Sodium intake and the risk of various types of cardiovascular diseases: a Mendelian randomization study.

BACKGROUND

The existing literature on the link between sodium intake and cardiovascular disease (CVD) largely consists of observational studies that have yielded inconsistent conclusions. In this study, our objective is to assess the causal relationship between sodium intake and 50 CVDs using two-sample Mendelian randomization (MR) analysis.

METHODS

MR analyses were performed to investigate the associations between urinary sodium/creatinine ratio (U/U), an indicator of sodium intake, and 50 CVDs. The genome-wide association study (GWAS) for U/U was from the UK Biobank (UKBB), and the GWASs for CVDs were from FinnGen. A false discovery rate (FDR) threshold of 5% was applied for multiple comparison correction.

RESULTS

The inverse-variance weighted method indicated that the genetically predicted U/U was significantly associated with 7 of 50 CVDs, including "Coronary atherosclerosis" (OR = 2.01; 95% CI: 1.37, 2.95), "Diseases of arteries, arterioles and capillaries" (OR = 1.88; 95% CI: 1.20, 2.94), "Hard cardiovascular diseases" (OR = 1.71; 95% CI: 1.24, 2.35), "Ischemic heart diseases" (OR = 2.06; 95% CI: 1.46, 2.93), "Major coronary heart disease event" (OR = 1.99; 95% CI: 1.36, 2.91), "Myocardial infarction" (OR = 2.03; 95% CI: 1.29, 3.19), and "Peripheral artery disease" (OR = 2.50; 95% CI: 1.35, 4.63).

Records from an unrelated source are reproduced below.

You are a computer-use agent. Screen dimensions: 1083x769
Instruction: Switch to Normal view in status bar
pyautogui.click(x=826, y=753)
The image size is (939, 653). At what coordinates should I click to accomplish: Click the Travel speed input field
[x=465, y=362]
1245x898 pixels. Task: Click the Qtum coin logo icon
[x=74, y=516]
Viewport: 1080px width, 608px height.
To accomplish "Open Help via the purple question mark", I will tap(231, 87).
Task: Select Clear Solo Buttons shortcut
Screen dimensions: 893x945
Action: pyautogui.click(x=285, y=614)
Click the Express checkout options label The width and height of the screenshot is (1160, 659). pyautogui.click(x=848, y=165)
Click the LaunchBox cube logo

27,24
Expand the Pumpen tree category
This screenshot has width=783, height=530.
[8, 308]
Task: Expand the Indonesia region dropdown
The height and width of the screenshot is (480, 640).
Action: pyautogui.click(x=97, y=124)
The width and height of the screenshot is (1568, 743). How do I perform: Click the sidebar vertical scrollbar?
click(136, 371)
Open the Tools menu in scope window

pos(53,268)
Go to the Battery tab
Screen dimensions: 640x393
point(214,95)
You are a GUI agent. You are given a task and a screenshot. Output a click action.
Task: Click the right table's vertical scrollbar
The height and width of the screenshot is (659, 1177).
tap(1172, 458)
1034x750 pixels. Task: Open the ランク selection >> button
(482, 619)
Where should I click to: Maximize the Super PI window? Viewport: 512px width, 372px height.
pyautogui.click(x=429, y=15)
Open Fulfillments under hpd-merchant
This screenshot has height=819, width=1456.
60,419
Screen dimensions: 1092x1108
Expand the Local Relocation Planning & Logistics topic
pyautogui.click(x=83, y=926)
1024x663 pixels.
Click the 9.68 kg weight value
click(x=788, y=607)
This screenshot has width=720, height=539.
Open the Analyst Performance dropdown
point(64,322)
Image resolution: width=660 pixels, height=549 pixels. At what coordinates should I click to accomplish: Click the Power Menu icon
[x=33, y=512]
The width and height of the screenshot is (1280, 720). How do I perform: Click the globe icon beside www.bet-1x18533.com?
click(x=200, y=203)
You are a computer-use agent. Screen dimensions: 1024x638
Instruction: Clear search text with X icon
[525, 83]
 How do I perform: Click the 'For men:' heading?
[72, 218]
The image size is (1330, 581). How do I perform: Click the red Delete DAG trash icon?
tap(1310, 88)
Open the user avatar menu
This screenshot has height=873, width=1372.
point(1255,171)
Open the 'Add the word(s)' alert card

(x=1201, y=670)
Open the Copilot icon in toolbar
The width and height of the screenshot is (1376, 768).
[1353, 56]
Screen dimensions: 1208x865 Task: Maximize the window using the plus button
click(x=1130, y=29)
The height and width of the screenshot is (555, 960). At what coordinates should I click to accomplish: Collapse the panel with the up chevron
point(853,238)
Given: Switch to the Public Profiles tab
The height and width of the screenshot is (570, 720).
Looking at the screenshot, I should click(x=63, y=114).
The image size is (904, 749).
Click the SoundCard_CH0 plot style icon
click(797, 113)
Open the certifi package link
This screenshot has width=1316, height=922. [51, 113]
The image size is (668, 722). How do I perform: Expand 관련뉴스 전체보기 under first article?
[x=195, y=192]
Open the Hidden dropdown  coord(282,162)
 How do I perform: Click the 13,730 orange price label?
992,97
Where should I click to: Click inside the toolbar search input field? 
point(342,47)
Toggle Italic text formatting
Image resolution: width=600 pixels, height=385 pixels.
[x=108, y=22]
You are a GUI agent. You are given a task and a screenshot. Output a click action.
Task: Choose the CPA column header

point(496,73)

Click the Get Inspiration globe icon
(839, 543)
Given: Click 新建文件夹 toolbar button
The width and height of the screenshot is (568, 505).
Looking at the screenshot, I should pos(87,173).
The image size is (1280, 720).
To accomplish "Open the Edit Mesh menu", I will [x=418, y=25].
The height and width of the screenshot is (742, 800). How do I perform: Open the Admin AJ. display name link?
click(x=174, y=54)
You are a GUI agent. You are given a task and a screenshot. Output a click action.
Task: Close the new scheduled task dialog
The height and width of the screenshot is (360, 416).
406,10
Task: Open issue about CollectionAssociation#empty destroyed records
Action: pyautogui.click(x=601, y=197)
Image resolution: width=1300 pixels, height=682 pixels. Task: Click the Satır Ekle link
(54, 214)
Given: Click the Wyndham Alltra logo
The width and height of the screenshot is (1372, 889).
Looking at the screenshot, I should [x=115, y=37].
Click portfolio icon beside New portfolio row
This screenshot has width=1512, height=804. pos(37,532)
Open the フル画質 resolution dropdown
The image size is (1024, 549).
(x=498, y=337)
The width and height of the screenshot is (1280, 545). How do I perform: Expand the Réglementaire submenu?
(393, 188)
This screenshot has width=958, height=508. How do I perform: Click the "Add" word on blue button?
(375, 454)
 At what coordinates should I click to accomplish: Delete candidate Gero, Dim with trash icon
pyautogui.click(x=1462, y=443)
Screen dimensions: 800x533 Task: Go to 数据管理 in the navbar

Similar results were obtained with the MR-Egger and weighted median methods. No significant heterogeneity or horizontal pleiotropy was found in this analysis.

CONCLUSION

Our study has uncovered a significant positive causal relationship between U/U and various CVDs. These results offer a new theoretical foundation for advocating the restriction of sodium intake as a preventive measure against CVD.